Mumsnet has not checked the qualifications of anyone posting here. If you need help urgently or expert advice, please see our domestic violence webguide and/or relationships webguide. Many Mumsnetters experiencing domestic abuse have found this thread helpful: Listen up, everybody

Is the one leaving the relationship always a bad guy?

61 replies

PaintedEgg · 06/07/2023 13:36

This one is more of an opinion / philosophical thread

There are several threads on here from people who were left by their partners, often after over a decade long relationships. Looking at replies it seems like the person leaving is always in the wrong unless there was some considerable amount of abuse happening

If they have an affair and leave then obviously they are the asshole But is there a scenario when it's ok to call it quits?

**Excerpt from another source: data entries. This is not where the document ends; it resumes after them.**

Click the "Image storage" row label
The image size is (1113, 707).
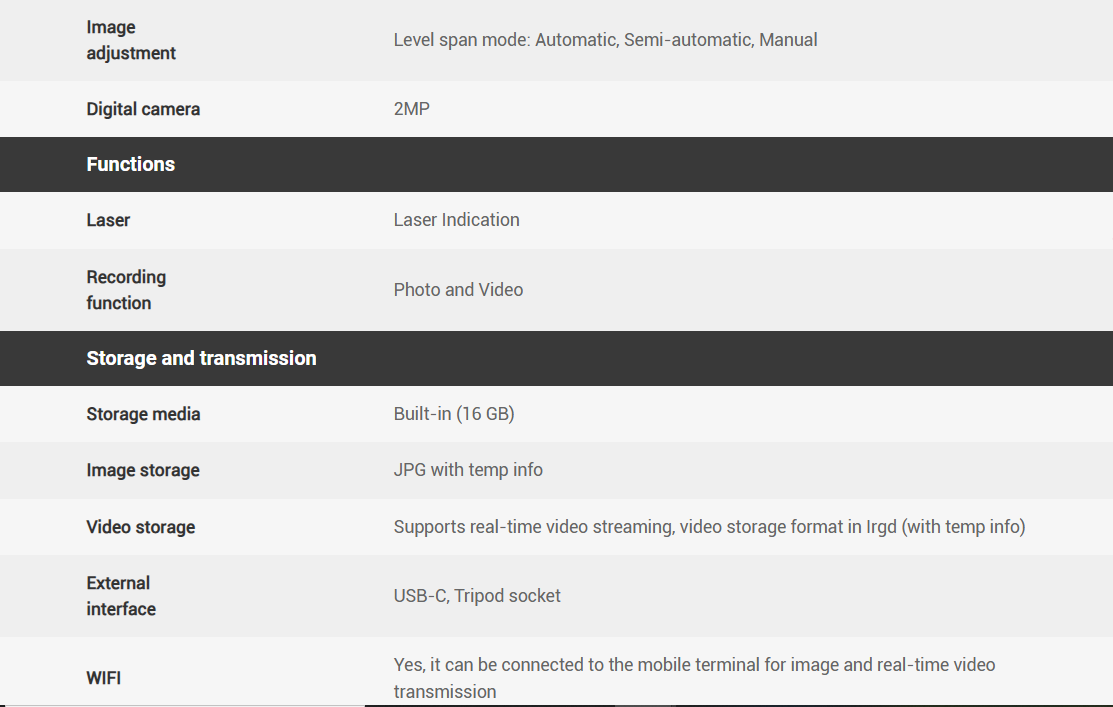143,470
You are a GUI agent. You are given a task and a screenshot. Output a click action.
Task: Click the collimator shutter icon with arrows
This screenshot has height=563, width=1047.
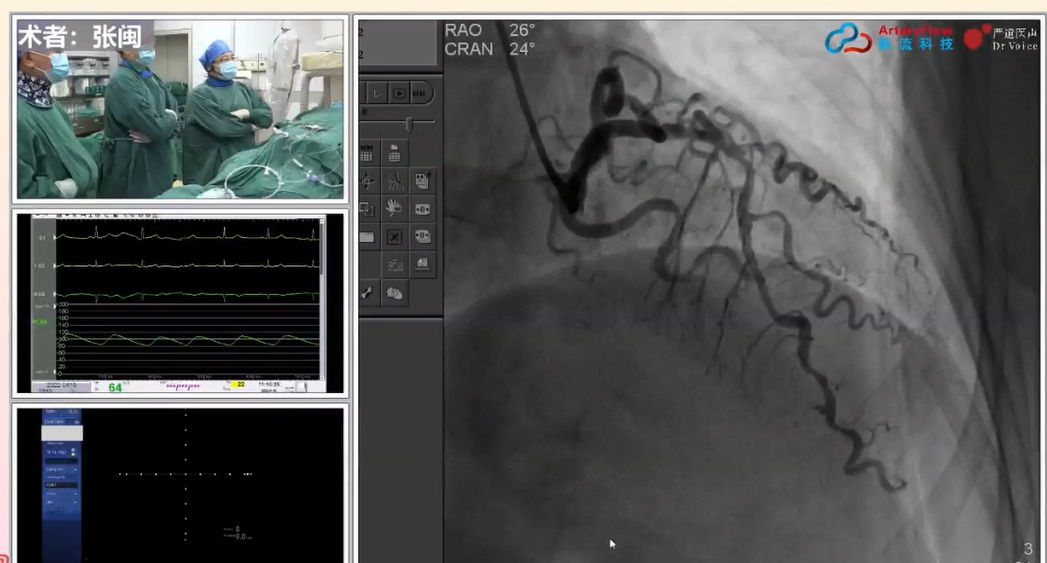[422, 208]
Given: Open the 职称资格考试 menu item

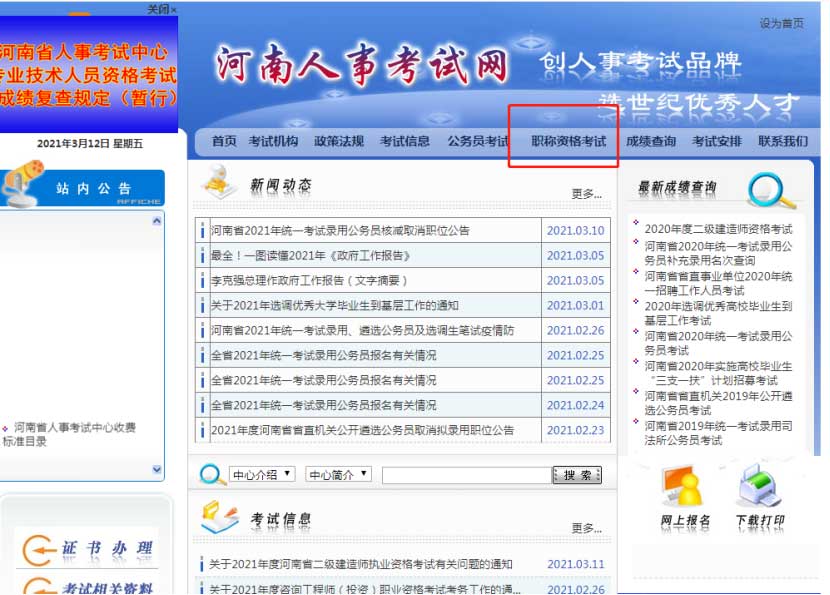Looking at the screenshot, I should pos(568,142).
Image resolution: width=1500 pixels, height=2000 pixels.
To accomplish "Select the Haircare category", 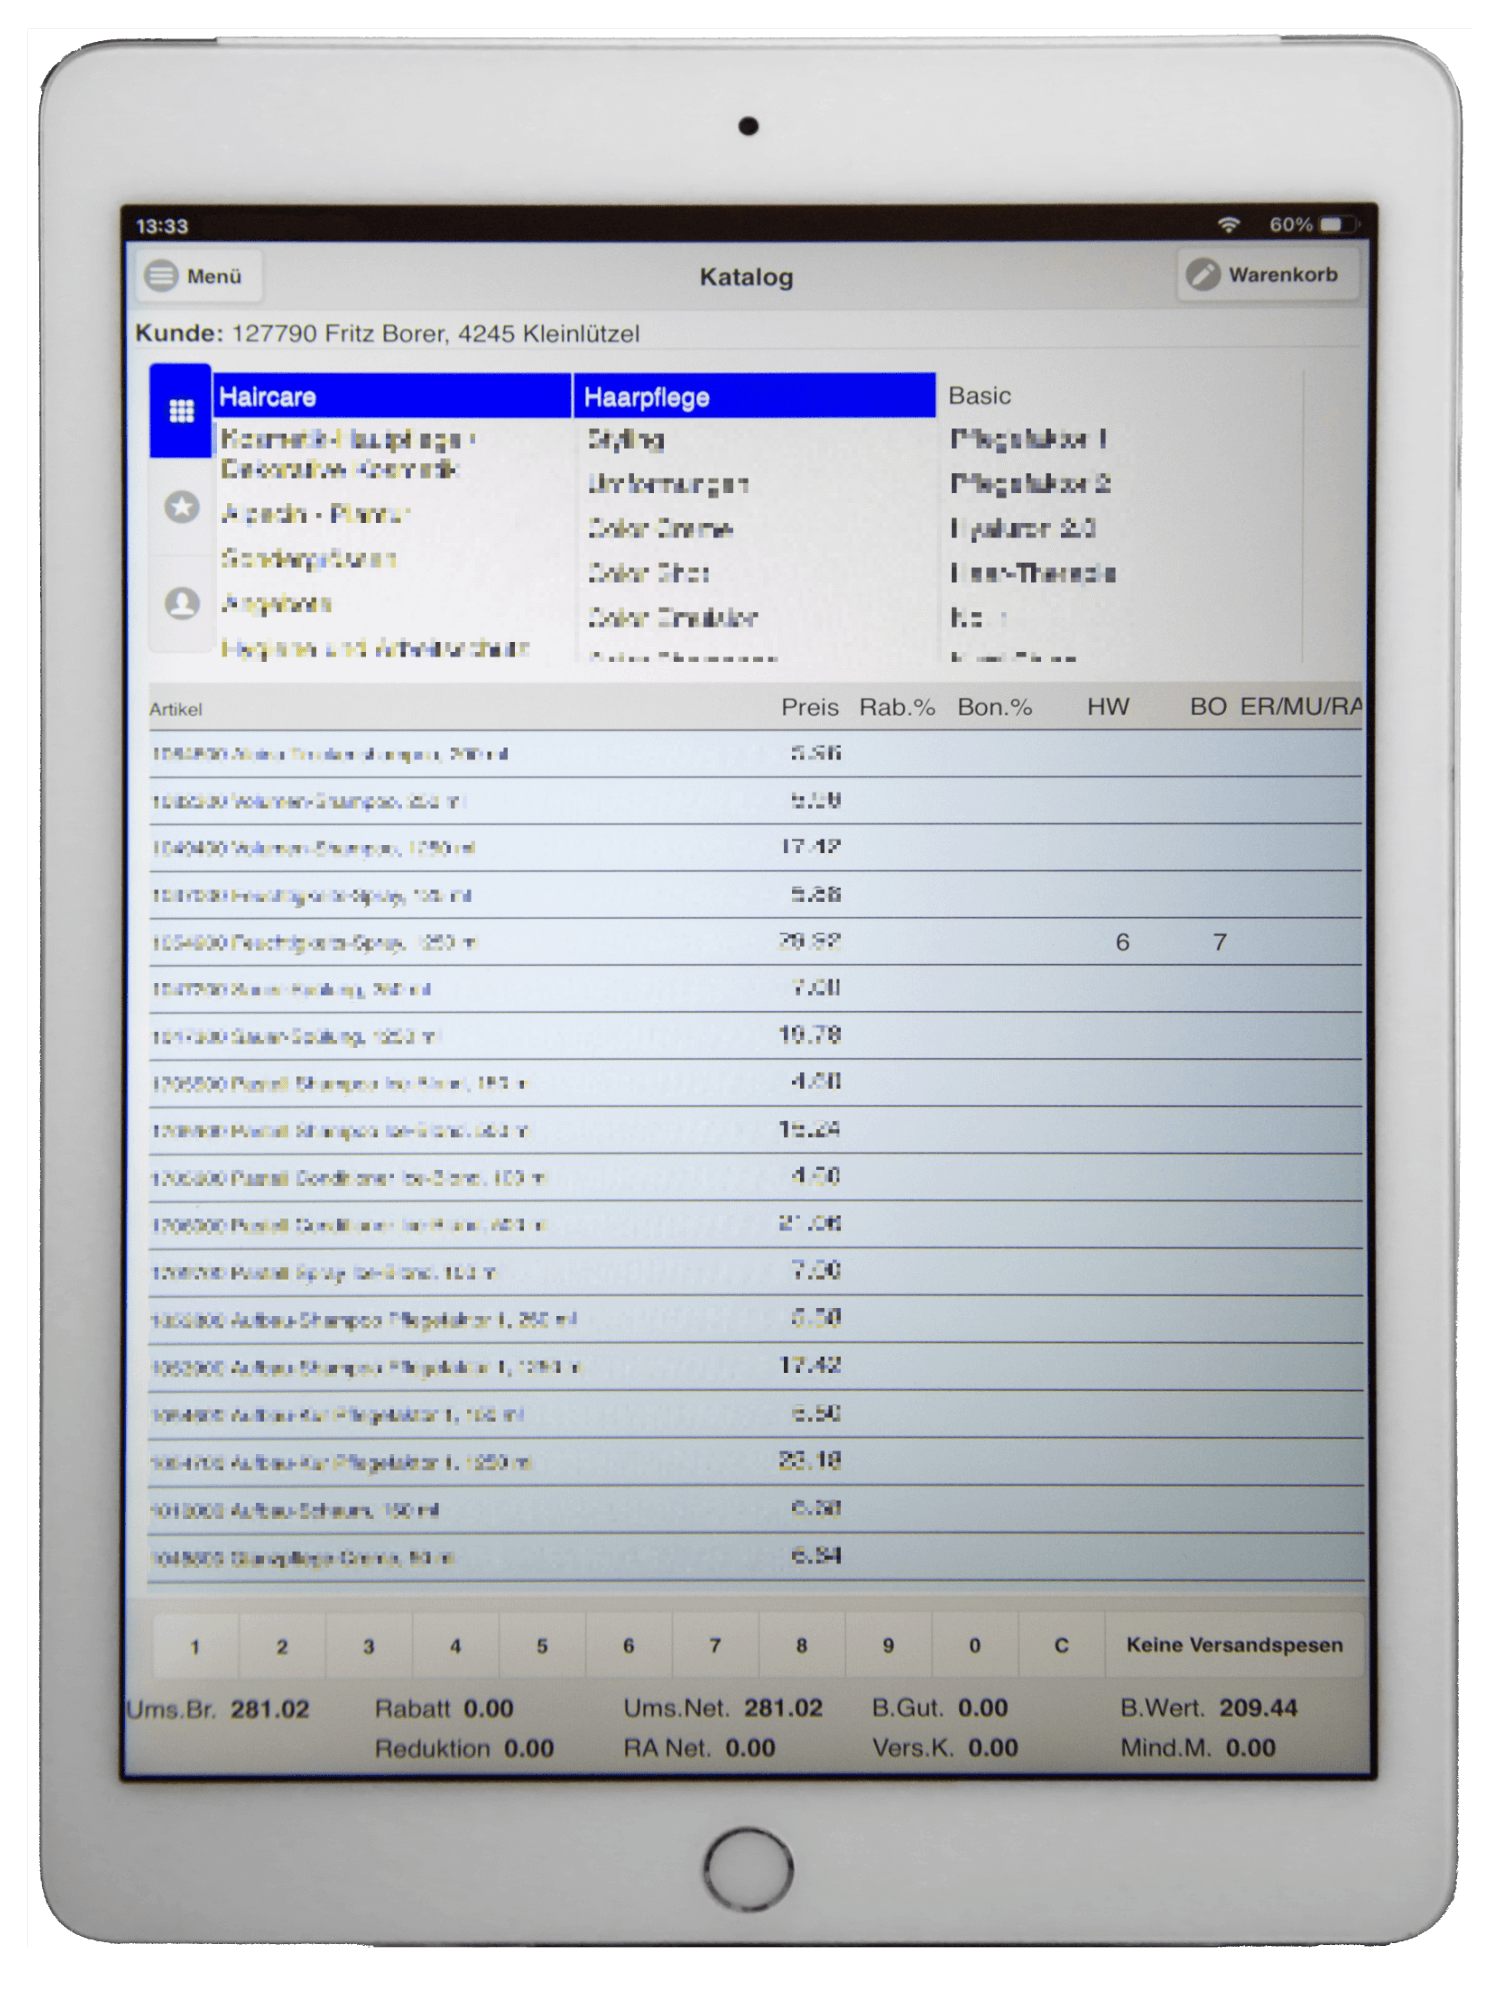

If the leaving partner goes cold turkey and just leaves they're not offering closure. If they say they no longer love their partner and that's why they're leaving then they're the bad guy for not trying harder. If they provide any other excuse, no matter how reasonable, it's deemed to be bullshit.

So I started to wonder - is there ever a scenario when it's ok to leave a relationship we're no longer satisfied with? Does it have to be a case where one side is very toxic to justify just leaving?

OP posts:
Sunflowering · 06/07/2023 13:37

I don't think this is the case at all. Provided you're honest and kind, you can leave without being the bad guy at all.

aSofaNearYou · 06/07/2023 13:39

Of course not. If you look, you'll see that there are an equal amount of comments on threads where the OPs partner is not abusive but is a pain in some way, advising them to leave because their partner is an AH, not them. People generally only post when it makes the other person look bad, not them, and they inevitably receive support as a result.

PaintedEgg · 06/07/2023 13:40

See that's what I always thought, but it seems like falling out of love with someone is simply not good enough excuse even though it can and often does happen simply because people change a lot throughout their lifetime and two people who may have been a good match 20 years ago may not have a single thing in common now

OP posts:
Strangerinastrangeland2023 · 06/07/2023 13:47

It's a personal decision on where the line in the sand is drawn, some will accept far more than others.
If you fall out of love with someone they don't necessarily need to have done anything bad it just is what it is, the relationship has run its course and it's time to move on.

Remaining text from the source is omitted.